__Material for this task__.
------------------------------------------------

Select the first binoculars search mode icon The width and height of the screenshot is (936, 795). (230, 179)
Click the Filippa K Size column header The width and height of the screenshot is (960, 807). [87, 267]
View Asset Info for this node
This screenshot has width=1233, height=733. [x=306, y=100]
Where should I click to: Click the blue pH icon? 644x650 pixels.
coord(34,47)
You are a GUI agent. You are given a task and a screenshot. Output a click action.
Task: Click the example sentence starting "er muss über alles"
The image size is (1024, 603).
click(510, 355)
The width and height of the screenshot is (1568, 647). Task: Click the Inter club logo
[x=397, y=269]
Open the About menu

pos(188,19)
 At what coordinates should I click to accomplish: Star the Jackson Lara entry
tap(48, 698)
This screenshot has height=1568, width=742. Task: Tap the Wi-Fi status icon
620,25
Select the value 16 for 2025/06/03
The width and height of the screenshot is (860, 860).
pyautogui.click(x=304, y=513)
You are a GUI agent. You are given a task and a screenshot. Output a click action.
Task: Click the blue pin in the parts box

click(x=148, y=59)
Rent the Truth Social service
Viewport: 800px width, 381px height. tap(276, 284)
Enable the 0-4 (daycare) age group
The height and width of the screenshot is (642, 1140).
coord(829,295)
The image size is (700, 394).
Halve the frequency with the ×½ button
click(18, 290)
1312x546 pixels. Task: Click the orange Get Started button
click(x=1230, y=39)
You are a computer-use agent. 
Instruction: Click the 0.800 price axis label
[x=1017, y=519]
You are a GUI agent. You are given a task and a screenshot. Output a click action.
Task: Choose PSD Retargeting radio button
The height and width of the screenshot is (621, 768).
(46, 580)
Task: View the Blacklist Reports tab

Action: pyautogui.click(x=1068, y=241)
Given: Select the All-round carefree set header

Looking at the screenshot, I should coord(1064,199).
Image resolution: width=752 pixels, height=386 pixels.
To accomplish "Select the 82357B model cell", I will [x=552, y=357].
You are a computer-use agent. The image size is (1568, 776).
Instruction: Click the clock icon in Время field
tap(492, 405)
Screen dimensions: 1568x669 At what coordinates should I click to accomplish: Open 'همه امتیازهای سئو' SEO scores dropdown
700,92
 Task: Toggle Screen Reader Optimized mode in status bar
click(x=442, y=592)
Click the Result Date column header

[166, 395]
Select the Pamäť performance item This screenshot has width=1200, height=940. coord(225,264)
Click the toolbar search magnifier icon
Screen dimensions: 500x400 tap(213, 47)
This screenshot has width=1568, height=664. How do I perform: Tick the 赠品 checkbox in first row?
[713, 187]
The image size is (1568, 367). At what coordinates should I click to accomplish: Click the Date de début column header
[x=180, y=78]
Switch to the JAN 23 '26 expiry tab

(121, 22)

------------------------------------------------

Each entry is to be output exactly as it was written.

Select the first binoculars search mode icon The width and height of the screenshot is (936, 795). (230, 179)
Click the Filippa K Size column header The width and height of the screenshot is (960, 807). [87, 267]
View Asset Info for this node
This screenshot has width=1233, height=733. [x=306, y=100]
Where should I click to: Click the blue pH icon? 644x650 pixels.
coord(34,47)
You are a GUI agent. You are given a task and a screenshot. Output a click action.
Task: Click the example sentence starting "er muss über alles"
The image size is (1024, 603).
click(510, 355)
The width and height of the screenshot is (1568, 647). Task: Click the Inter club logo
[x=397, y=269]
Open the About menu

pos(188,19)
 At what coordinates should I click to accomplish: Star the Jackson Lara entry
tap(48, 698)
This screenshot has height=1568, width=742. Task: Tap the Wi-Fi status icon
620,25
Select the value 16 for 2025/06/03
The width and height of the screenshot is (860, 860).
pyautogui.click(x=304, y=513)
You are a GUI agent. You are given a task and a screenshot. Output a click action.
Task: Click the blue pin in the parts box

click(x=148, y=59)
Rent the Truth Social service
Viewport: 800px width, 381px height. tap(276, 284)
Enable the 0-4 (daycare) age group
The height and width of the screenshot is (642, 1140).
coord(829,295)
The image size is (700, 394).
Halve the frequency with the ×½ button
click(18, 290)
1312x546 pixels. Task: Click the orange Get Started button
click(x=1230, y=39)
You are a computer-use agent. 
Instruction: Click the 0.800 price axis label
[x=1017, y=519]
You are a GUI agent. You are given a task and a screenshot. Output a click action.
Task: Choose PSD Retargeting radio button
The height and width of the screenshot is (621, 768).
(46, 580)
Task: View the Blacklist Reports tab

Action: pyautogui.click(x=1068, y=241)
Given: Select the All-round carefree set header

Looking at the screenshot, I should coord(1064,199).
Image resolution: width=752 pixels, height=386 pixels.
To accomplish "Select the 82357B model cell", I will [x=552, y=357].
You are a computer-use agent. The image size is (1568, 776).
Instruction: Click the clock icon in Время field
tap(492, 405)
Screen dimensions: 1568x669 At what coordinates should I click to accomplish: Open 'همه امتیازهای سئو' SEO scores dropdown
700,92
 Task: Toggle Screen Reader Optimized mode in status bar
click(x=442, y=592)
Click the Result Date column header

[166, 395]
Select the Pamäť performance item This screenshot has width=1200, height=940. coord(225,264)
Click the toolbar search magnifier icon
Screen dimensions: 500x400 tap(213, 47)
This screenshot has width=1568, height=664. How do I perform: Tick the 赠品 checkbox in first row?
[713, 187]
The image size is (1568, 367). At what coordinates should I click to accomplish: Click the Date de début column header
[x=180, y=78]
Switch to the JAN 23 '26 expiry tab

(121, 22)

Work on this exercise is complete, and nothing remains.